↓↓↓

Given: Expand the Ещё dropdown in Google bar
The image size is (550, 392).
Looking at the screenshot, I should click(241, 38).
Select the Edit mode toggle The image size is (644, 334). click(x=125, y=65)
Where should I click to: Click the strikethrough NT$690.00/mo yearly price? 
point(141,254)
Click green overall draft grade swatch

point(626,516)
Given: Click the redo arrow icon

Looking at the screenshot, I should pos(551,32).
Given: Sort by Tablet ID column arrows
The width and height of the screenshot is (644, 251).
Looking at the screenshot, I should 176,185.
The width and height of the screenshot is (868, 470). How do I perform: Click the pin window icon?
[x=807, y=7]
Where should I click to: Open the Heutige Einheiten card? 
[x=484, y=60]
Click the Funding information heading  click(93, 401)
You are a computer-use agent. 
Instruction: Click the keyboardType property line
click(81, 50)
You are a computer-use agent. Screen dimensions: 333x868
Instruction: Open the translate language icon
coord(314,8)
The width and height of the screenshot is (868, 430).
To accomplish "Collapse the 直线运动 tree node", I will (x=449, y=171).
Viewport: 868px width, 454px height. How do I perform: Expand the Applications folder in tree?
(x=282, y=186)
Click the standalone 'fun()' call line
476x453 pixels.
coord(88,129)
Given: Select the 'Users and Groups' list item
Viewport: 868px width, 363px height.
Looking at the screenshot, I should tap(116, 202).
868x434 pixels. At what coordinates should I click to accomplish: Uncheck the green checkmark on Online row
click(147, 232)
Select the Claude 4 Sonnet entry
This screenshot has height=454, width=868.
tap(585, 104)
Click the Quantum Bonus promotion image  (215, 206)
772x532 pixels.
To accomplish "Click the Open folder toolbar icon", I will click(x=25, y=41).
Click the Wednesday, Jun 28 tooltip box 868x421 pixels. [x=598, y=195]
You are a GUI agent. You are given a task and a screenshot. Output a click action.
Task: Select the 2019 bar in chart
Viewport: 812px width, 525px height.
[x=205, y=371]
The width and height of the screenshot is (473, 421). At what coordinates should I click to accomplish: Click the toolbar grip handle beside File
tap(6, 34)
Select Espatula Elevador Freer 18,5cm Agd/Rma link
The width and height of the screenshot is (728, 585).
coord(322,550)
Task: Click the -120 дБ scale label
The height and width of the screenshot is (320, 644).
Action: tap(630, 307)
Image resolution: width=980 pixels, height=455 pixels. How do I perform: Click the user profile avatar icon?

↑↑↑

§ **Task instructions**
Display each line of the data where "agent" occurs.

§ **Result for this task**
You are a computer-use agent. 
You are a computer-use agent. Screen dimensions: 333x868
You are a GUI agent. You are given a task and a screenshot. Output a click action.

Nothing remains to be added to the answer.